Ela acredita que existe vontade política para aprovar a regulamentação do mercado do carbono. “O ritmo não pode parar. Há momentos de explosão, depois de arrefecimento”, relembrou.
Independentemente do resultado das eleições presidenciais deste ano, Grossi disse que há consenso entre os partidos políticos sobre a importância da matéria para a economia brasileira.
“Seria um ganho enorme se o Executivo conseguisse aprovar o PL, já que os setores regulados estão alinhados. Com isso, conseguimos fazer com que o decreto seja sinérgico ao PL”, declarou Guido Penido.
Mercado voluntário
Os participantes do evento promovido pela Casa JOTA destacaram que, paralelamente ao mercado regulado de carbono, há um mercado voluntário, que movimentou US$ 1 bilhão de dólares em 2021 em todo o mundo – frente a US$ 800 bilhões do mercado regulado.
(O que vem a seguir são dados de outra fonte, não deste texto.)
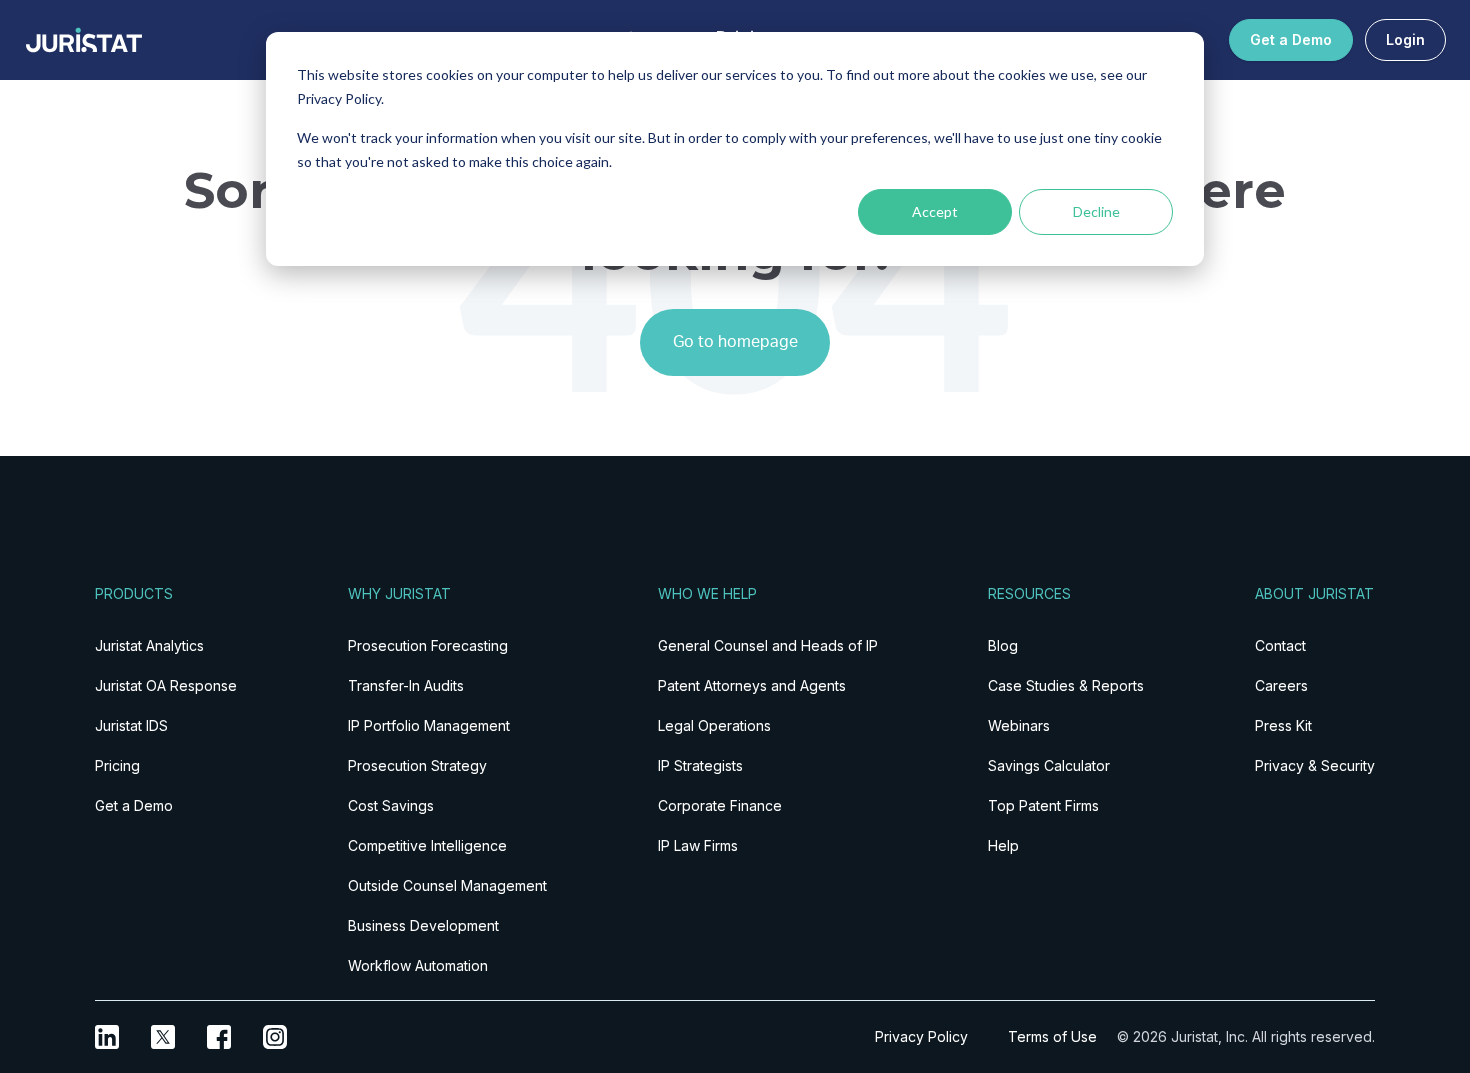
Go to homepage (735, 342)
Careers (1281, 685)
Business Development (423, 925)
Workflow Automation (418, 965)
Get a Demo (1291, 39)
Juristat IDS (131, 725)
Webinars (1019, 725)
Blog (1003, 645)
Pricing (117, 765)
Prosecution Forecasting (428, 645)
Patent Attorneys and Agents (752, 685)
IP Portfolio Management (429, 725)
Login (1405, 39)
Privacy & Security (1315, 765)
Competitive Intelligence (427, 845)
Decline (1096, 211)
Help (1003, 845)
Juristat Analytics (149, 645)
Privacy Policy (921, 1036)
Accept (935, 211)
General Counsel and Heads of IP (768, 645)
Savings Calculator (1049, 765)
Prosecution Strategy (417, 765)
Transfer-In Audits (406, 685)
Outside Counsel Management (447, 885)
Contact (1280, 645)
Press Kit (1283, 725)
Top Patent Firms (1043, 805)
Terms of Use (1052, 1036)
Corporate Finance (720, 805)
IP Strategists (700, 765)
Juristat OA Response (166, 685)
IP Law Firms (698, 845)
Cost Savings (391, 805)
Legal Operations (714, 725)
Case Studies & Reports (1066, 685)
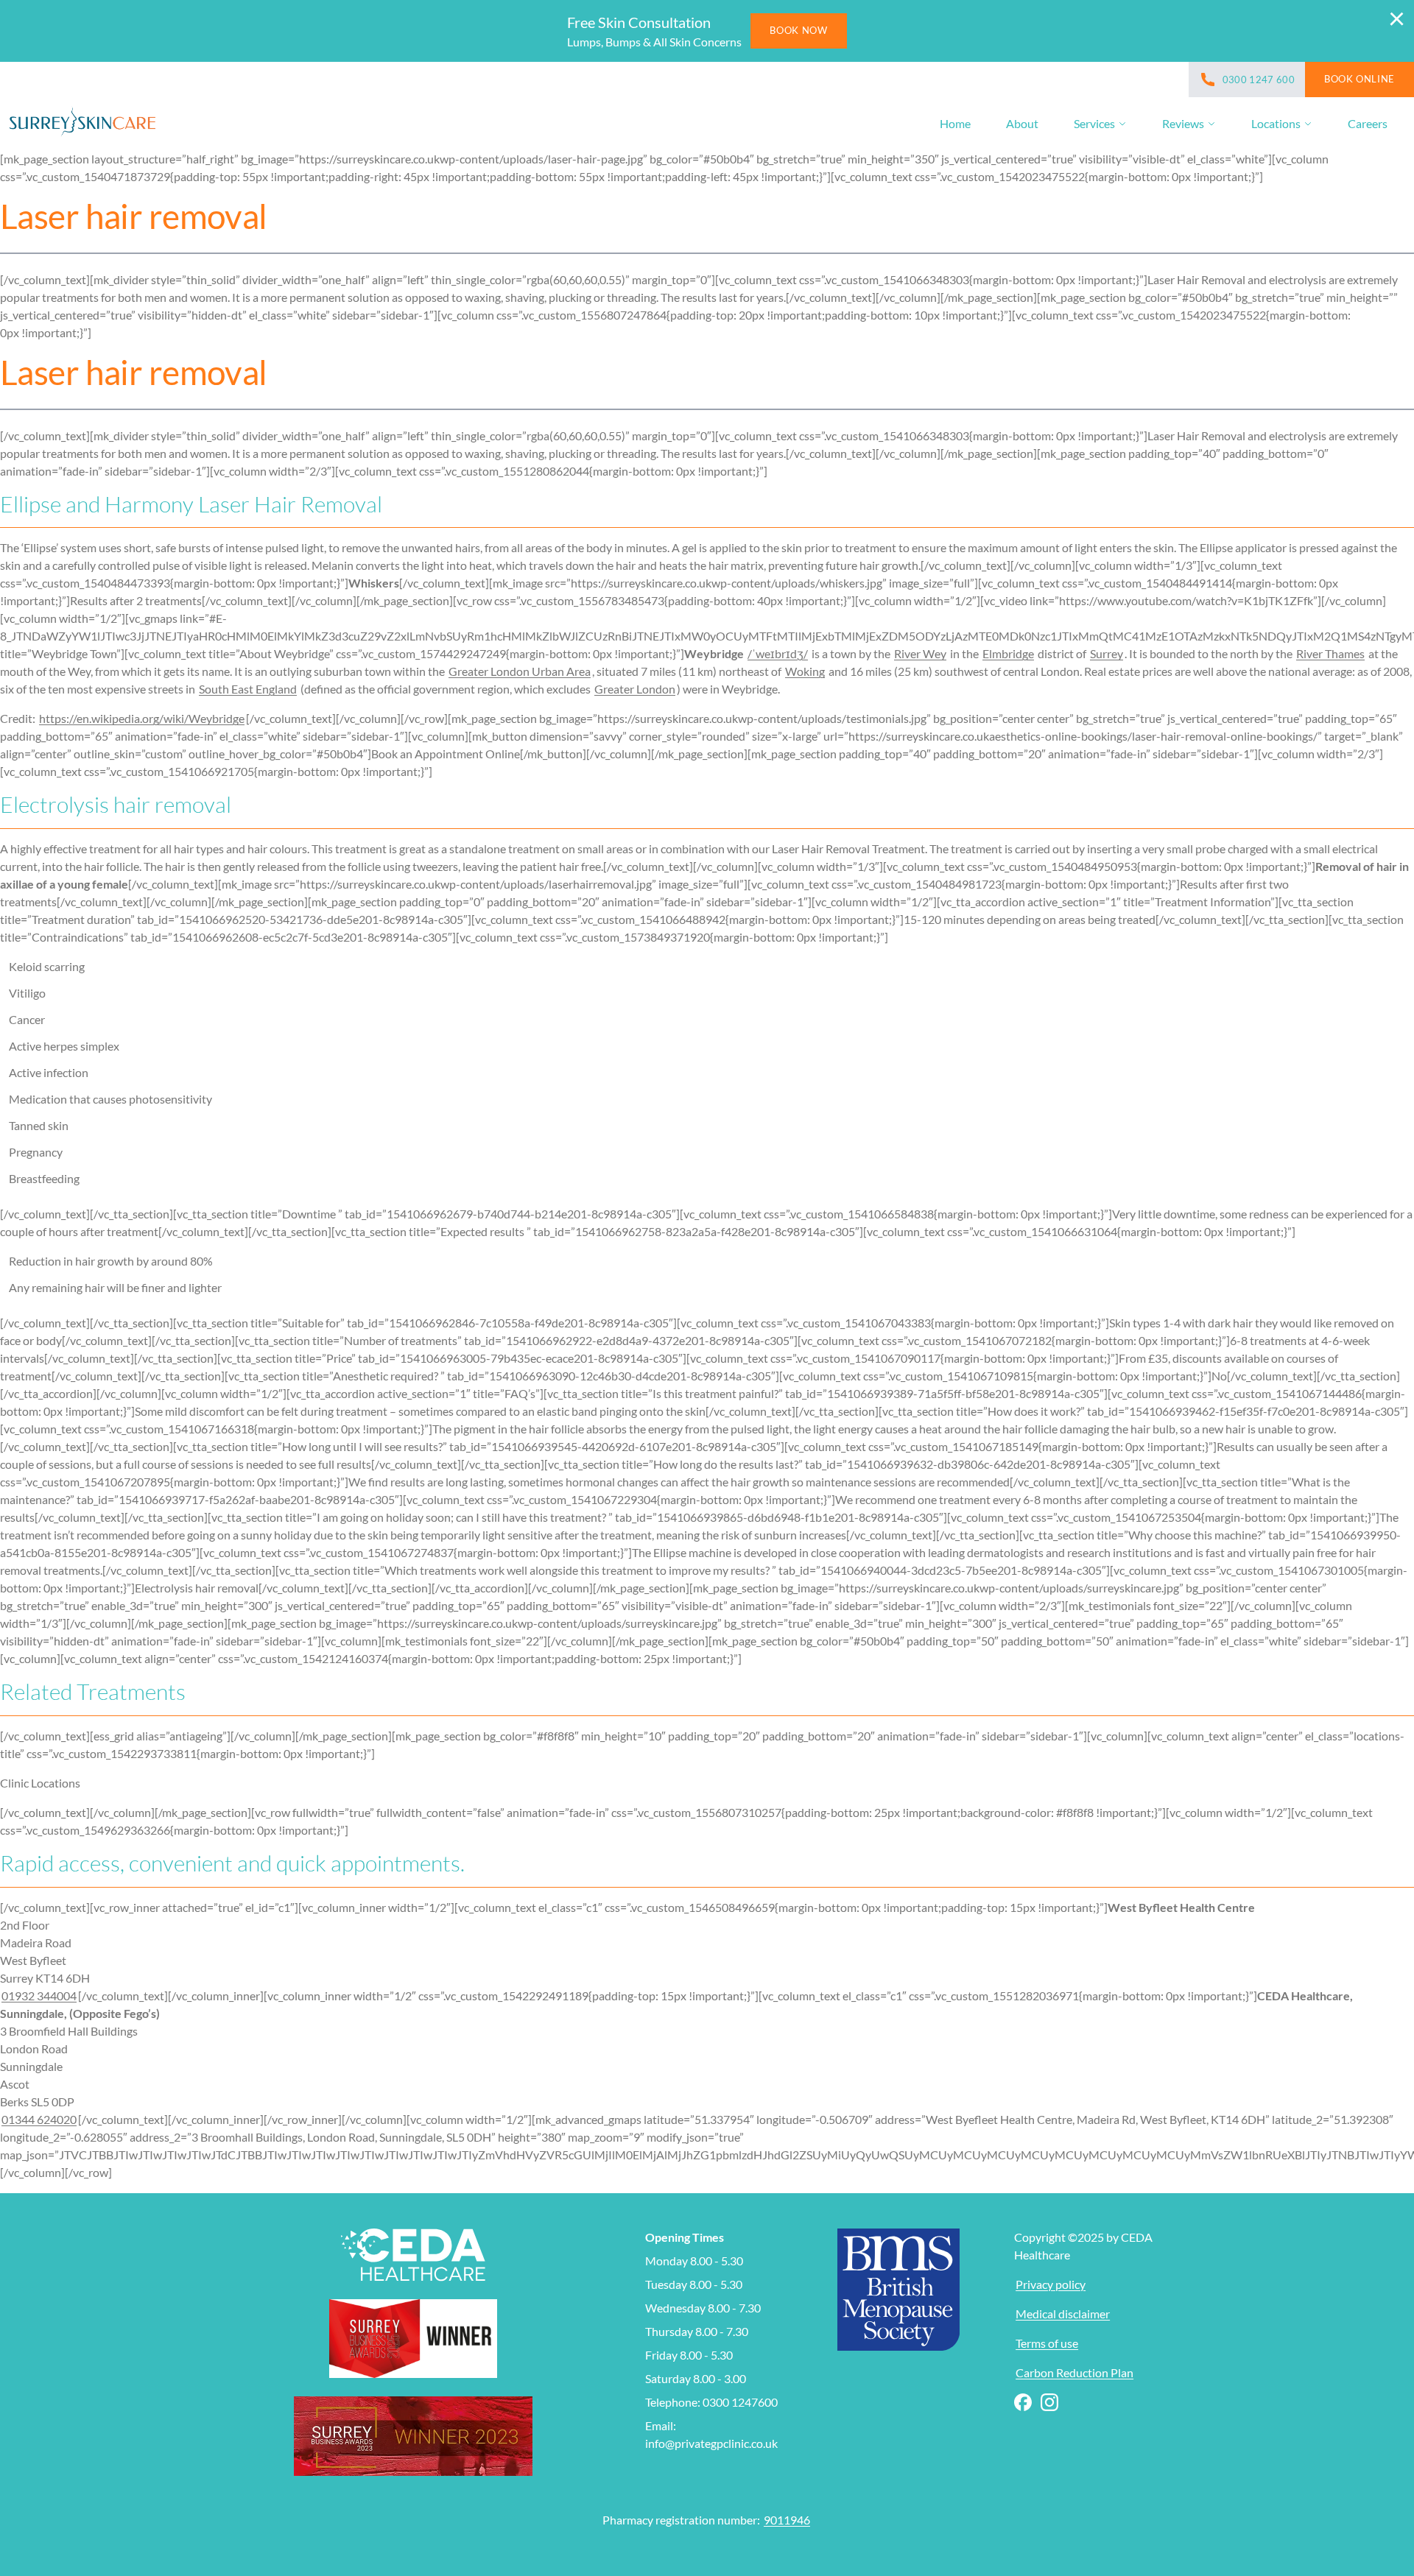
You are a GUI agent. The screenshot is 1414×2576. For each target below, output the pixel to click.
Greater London (634, 689)
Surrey (1106, 653)
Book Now (798, 30)
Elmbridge (1008, 653)
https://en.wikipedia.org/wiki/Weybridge (142, 718)
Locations (1276, 123)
Esse mercado permite que empresas voluntariamente decidam reduzir a emissão de gases de efeito estufa. Apesar da diferença entre a magnitude dos valores movimentados, Marina Grossi avaliou que os dois mercados podem conviver juntos.
No mesmo sentido, Guido Penido afirmou que há uma simbiose entre os dois mercados. “Do ponto de vista do mercado regulado, o voluntário pode ajudar, trazendo flexibilizações”.